Barsela24news, Banda Aceh - Pemilihan kepala daerah (Pilkada) serentak pada 27 November 2024 telah selesai dilaksanakan. Quick count (hitungan cepat) merilis perolehan suara masing-masing calon sehingga diketahui hasil sementara sebelum KPU memutuskan pihak yang menang dan kalah pada pemilu 2024 ini.
Dimana dan kapanpun pemilu itu dilaksanakan, akhirnya diputuskan ada pihak yang menang dan ada pula pihak yang kalah, tidak pernah terjadi semua menang atau semua kalah, bahkan seripun jarang terjadi, maknanya adalah menang atau kalah dalam pemilu adalah suatu keniscayaan. Semuanya atas izin Allah SWT.

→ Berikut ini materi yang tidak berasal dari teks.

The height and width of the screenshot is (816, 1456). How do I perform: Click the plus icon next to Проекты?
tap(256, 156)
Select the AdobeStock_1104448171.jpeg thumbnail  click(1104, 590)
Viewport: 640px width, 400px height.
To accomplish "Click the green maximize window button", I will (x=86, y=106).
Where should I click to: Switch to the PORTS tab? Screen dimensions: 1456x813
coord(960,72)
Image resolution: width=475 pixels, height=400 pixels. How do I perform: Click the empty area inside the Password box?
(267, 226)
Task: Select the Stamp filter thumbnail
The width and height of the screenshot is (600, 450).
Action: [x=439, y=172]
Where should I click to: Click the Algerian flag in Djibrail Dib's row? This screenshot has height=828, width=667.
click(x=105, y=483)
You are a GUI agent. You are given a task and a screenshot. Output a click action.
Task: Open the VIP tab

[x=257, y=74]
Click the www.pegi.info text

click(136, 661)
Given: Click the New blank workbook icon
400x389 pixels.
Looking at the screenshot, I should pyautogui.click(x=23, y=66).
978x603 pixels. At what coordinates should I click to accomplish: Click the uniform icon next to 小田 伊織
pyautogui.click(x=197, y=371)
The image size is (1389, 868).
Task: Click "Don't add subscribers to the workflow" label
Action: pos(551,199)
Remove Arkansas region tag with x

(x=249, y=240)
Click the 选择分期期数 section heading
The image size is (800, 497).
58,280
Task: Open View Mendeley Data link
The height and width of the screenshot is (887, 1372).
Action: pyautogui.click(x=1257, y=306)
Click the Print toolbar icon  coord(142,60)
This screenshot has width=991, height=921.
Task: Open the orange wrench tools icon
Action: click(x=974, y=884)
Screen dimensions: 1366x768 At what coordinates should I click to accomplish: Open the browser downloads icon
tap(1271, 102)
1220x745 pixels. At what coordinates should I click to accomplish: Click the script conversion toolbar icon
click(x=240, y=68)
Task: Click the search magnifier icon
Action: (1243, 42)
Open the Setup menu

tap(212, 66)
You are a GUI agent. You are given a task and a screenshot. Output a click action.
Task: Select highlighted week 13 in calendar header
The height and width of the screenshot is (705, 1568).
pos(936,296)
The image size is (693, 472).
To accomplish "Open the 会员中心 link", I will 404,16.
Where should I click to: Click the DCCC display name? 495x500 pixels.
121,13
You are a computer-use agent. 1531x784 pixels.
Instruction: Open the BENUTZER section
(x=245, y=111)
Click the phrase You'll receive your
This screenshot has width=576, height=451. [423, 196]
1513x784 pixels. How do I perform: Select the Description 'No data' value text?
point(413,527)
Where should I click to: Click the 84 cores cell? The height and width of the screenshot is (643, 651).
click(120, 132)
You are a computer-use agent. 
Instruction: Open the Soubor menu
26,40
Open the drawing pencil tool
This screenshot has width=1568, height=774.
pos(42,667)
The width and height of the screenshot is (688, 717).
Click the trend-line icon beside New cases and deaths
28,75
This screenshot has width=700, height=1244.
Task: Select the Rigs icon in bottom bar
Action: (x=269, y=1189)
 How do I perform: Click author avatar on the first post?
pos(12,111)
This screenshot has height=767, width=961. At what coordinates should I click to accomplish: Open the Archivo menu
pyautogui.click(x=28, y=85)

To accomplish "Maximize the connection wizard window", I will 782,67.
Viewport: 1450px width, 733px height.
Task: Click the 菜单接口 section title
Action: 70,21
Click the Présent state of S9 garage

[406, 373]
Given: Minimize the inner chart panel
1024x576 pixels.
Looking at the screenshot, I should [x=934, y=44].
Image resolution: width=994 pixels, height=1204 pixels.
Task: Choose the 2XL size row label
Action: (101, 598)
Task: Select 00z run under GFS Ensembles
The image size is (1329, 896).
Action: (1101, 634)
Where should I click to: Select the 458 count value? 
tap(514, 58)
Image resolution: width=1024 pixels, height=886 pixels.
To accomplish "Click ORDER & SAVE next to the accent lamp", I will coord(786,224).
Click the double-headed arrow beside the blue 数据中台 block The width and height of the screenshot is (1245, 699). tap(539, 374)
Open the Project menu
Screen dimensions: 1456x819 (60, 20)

Allah SWT berfirman, “Katakanlah (Muhammad), Wahai Tuhan pemilik kekuasaan. Engkau berikan kekuasaan kepada siapapun yang Engkau kehendaki, dan Engkau cabut kekuasaan dari siapun yang Engkau kehendaki. Engkau muliakan siapapun yang Engkau kehendaki dan Engkau hinakan siapapun yang Engkau kehendaki. Di tangan Engkaulah segala kebajikan. Sungguh, Engkau Maha Kuasa atas segala sesuatu”, dikutip dari QS Ali Imran (3) : 26.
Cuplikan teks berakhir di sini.